How come the Cavs always change their style according to the other team? In his write up to the Washington game, Brian Windhorst said that the Cavs were more than happy to adopt the Wizards fast paced style, even though it eventually caught up with them. Also, earlier in the year Mike Brown has said that he sometimes sits Z more than he likes because the other team has gone small. Tonight, Memphis went small 'forcing' Brown to use a lineup featured the entire 3-headed point guard monster on the floor simultaneously. I must say, it was a dream come true to see Jones, Wesley and Snow share the floor.

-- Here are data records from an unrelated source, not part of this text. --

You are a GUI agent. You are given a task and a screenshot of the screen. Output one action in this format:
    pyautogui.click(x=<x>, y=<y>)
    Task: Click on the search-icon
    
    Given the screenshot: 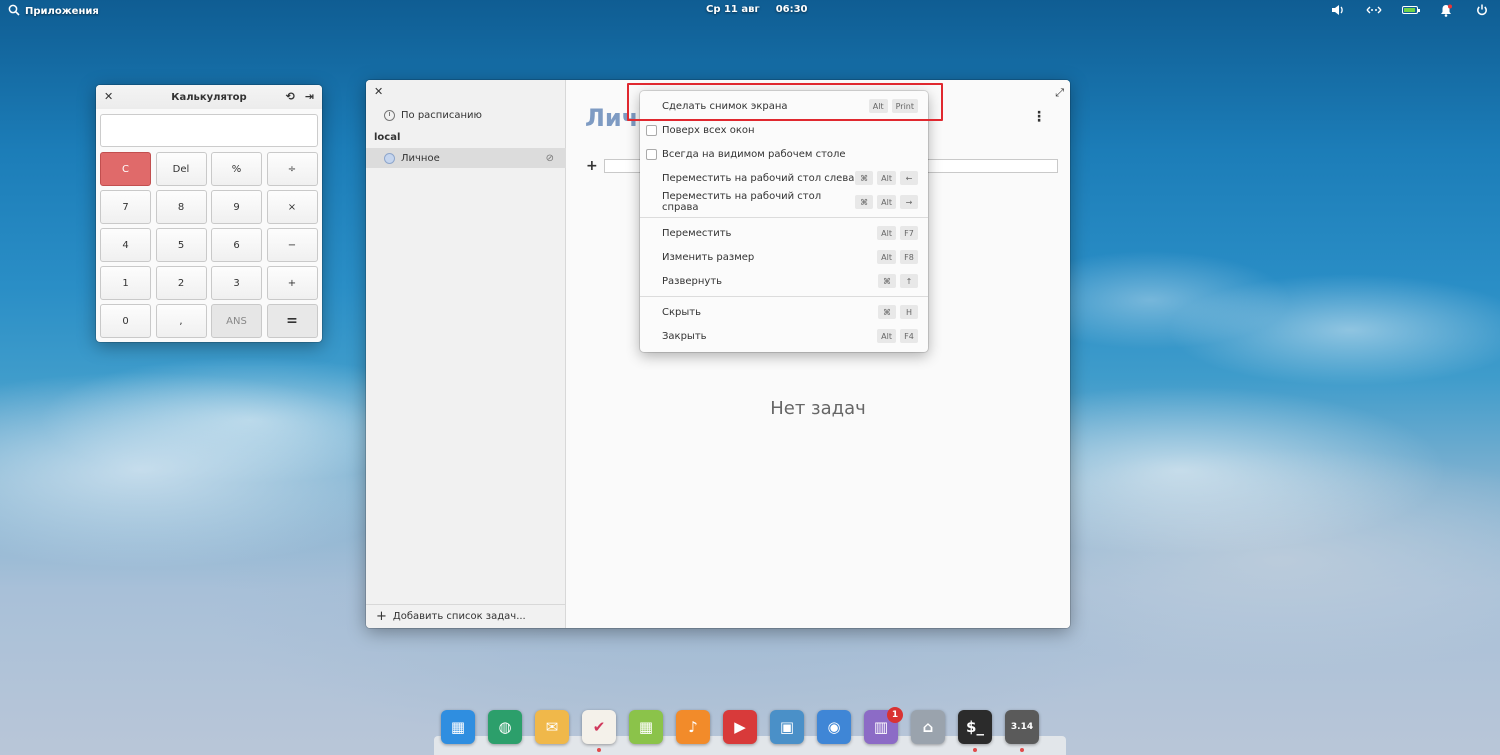 What is the action you would take?
    pyautogui.click(x=14, y=12)
    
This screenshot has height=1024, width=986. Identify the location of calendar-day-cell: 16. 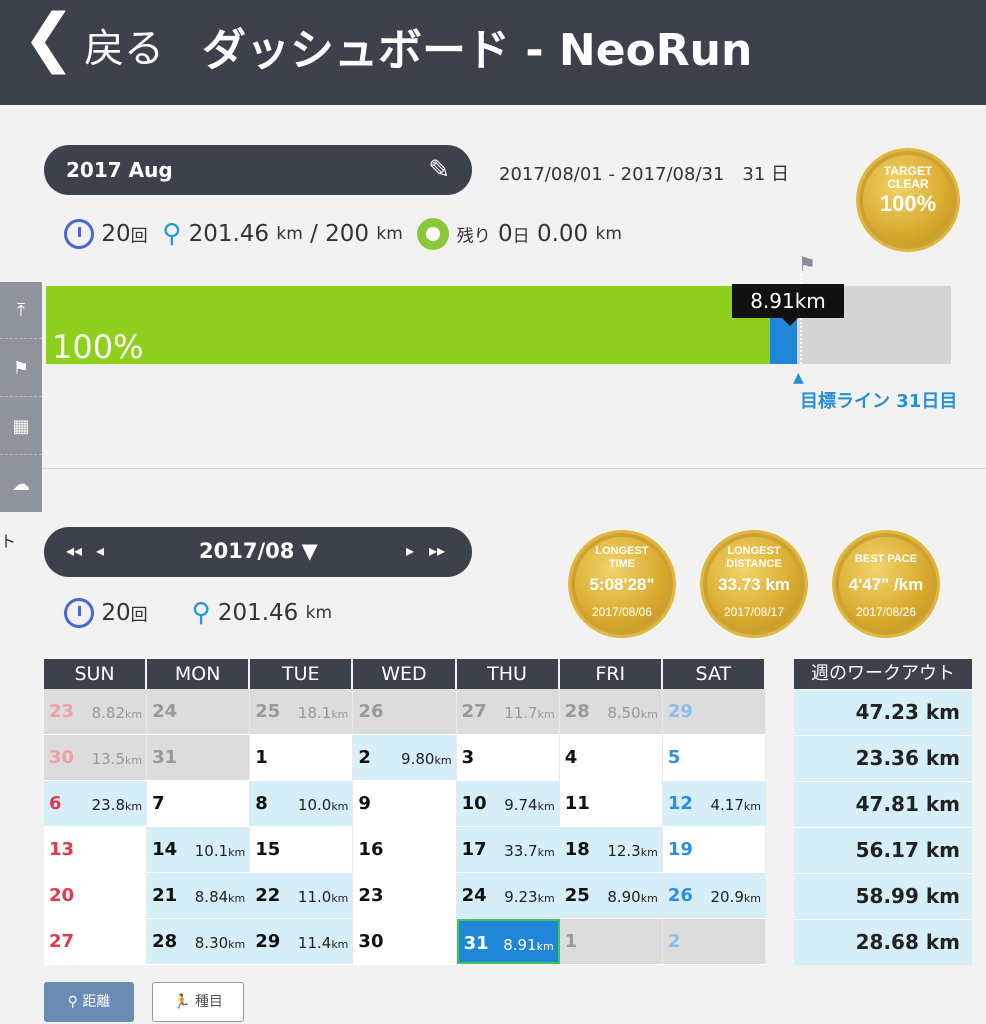
(405, 850).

My question is this: why couldn't the Cavs have 'gone big'? Sure, Memphis is quicker, but put LeBron, Sasha, Gooden, Marshall and Z/Varejao out there and make Memphis guard the post. The Cavs built their lead going inside, why not keep pounding them? The Cavs were the good team in this game, force the bad one to play your style; don't adopt theirs (on your home floor no less).

LeBron was so-so. He was passive early on, as usual; opting to get his teammates involved (he finished with 9 assists). But when it seemed time for him to turn it on and take over, he couldn't flip the switch. Part of the problem is that he settled for way too many jumpshots and when he did take the ball to the hoop, he threw up some wild shots. He seemed to be forcing the issue and just kinda in a funk all night.

The stat of the night? LeBron James had 1 free throw attempt. And that one free throw? It came on a defensive 3 in the key. Awesome. So that tells me all of LeBron's shots were clean. He took 21 shots and wasn't fouled at all. Look, I know that James took some ill advised shots (way too many jumpers) and maybe some of his drives were a bit out of control. But I cannot believe that he took 21 shots (he made 7) and wasn't fouled on at least one of them. I mean, last June I watched Dwyane Wade shoot 2,443,543 free throws a game, I expect the same treatment for LeBron during a November game versus Memphis (honestly, no. I don't. I'm actually sick of seeing stars shoot 20 FTs a game. But the fact that LeBron didn't get to the charity stripe at all just seems a bit far fetched to me).

Shannon Brown played. A bit actually (well, 6 minutes, but in a row!). I guess the Cavs built a big enough lead that Mike Brown was comfortable having Brown start the second quarter. He didn't really do much (well, he did have a Sasha Pavlovic-esque charge) but he didn't look awful either. No better or worse than David Wesley.

However, Damon Jones looked much better than David Wesley. Damon scored 21 points, shot the 3 ball really well (5-8) and seemed to really be working his ass off on defense. He may not be starting, but he's playing in crunch time (and playing well).

and finally

It would've really nice if the Cavs could've put 'em away early. Cleveland started a stretch of 4 games in 5 nights on Tuesday (they're actually in the middle of a 6 games in 9 day stretch). A blow out win for the Hughe-less Cavs would've been a real nice way to start it off. The 4-in-5 isn't exactly against tough teams (they're in Toronto tomorrow, at Indiana on Friday and back in Cleveland for the Sixers on Saturady), but resting the starters early (and not dealing with a needlessly close game) would've been sweet.

2 comments:

Anonymous said...

Ben, love the writeups, love the blog man. Keep up the great work. You're one of the best CTown bloggers out there.

Ben said...

thanks buddy, much appreciated

also, i hope no one thinks i was fishing for compliments with the 'if anyone cares' crap in the past few posts. It's meant to be sarcasm, not sure if it comes off as 'woe is me, nobody likes me' or not.